As severe acute respiratory syndrome coronavirus 2 (SARS-CoV-2) continues to disperse globally with worrisome speed, identifying amino acid variations in the virus could help to understand the characteristics of it. Here, we studied 489 SARS-CoV-2 genomes obtained from 32 countries from the Nextstrain database and performed phylogenetic tree analysis by clade, country, and genotype of the surface spike glycoprotein (S protein) at site 614. We found that virus strains from mainland China were mostly distributed in Clade B and Clade undefined in the phylogenetic tree, with very few found in Clade A. In contrast, Clades A2 (one case) and A2a (112 cases) predominantly contained strains from European regions.
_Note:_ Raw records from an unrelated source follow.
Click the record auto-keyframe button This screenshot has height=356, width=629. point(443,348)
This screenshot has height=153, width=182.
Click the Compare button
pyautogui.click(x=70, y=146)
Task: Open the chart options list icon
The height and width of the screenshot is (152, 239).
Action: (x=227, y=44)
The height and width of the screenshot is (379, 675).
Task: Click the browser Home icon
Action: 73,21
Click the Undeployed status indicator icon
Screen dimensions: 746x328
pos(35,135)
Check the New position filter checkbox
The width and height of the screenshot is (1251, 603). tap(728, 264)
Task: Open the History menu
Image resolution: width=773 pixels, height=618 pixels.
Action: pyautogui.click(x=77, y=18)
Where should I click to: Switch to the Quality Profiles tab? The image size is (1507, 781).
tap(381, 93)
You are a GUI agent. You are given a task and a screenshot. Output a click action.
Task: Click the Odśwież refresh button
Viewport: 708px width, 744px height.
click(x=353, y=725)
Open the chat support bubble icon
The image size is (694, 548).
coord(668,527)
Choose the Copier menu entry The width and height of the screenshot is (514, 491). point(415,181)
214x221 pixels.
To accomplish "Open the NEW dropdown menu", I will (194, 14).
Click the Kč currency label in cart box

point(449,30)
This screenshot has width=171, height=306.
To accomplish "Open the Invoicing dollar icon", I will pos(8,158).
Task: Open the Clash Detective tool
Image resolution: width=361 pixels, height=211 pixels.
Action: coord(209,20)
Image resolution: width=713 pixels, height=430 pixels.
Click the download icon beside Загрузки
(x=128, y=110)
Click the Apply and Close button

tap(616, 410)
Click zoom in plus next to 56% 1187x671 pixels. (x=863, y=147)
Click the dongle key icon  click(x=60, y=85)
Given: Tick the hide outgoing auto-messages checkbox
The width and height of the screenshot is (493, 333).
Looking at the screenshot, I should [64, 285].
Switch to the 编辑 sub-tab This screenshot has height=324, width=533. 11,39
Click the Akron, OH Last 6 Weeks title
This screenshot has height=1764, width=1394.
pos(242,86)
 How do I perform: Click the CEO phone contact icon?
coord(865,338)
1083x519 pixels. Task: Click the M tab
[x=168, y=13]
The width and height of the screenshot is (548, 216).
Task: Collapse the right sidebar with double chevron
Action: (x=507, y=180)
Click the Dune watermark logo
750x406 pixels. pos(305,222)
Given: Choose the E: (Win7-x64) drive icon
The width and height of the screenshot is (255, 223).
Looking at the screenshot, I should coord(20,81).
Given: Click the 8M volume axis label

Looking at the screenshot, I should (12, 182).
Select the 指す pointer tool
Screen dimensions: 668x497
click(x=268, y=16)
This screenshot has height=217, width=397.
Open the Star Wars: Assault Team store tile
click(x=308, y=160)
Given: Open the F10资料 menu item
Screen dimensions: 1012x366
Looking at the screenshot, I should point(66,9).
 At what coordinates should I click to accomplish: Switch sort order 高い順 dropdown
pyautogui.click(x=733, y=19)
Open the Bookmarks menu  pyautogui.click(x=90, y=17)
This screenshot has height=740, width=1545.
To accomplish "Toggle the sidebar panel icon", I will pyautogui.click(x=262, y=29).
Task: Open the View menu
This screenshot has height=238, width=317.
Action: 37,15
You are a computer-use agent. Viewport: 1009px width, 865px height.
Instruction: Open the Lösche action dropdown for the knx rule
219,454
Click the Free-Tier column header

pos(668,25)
Moreover, Clades A2 and A2a differed significantly from those of mainland China in age of infected population (P = 0.0071, mean age 40.24 to 46.66), although such differences did not exist between the US and mainland China. Further analysis demonstrated that the variation of the S protein at site 614 (QHD43416.1: p.614D>G) was a characteristic of stains in Clades A2 and A2a. Importantly, this variation was predicted to have neutral or benign effects on the function of the S protein. In addition, global quality estimates and 3D protein structures tended to be different between the two S proteins. In summary, we identified different genomic epidemiology among SARS-CoV-2 strains in different clades, especially in an amino acid variation of the S protein at 614, revealing potential viral genome divergence in SARS-CoV-2 strains.

Keywords: ACE2; COVID-19; Phylogenetic tree; SARS-CoV-2; Surface spike glycoprotein.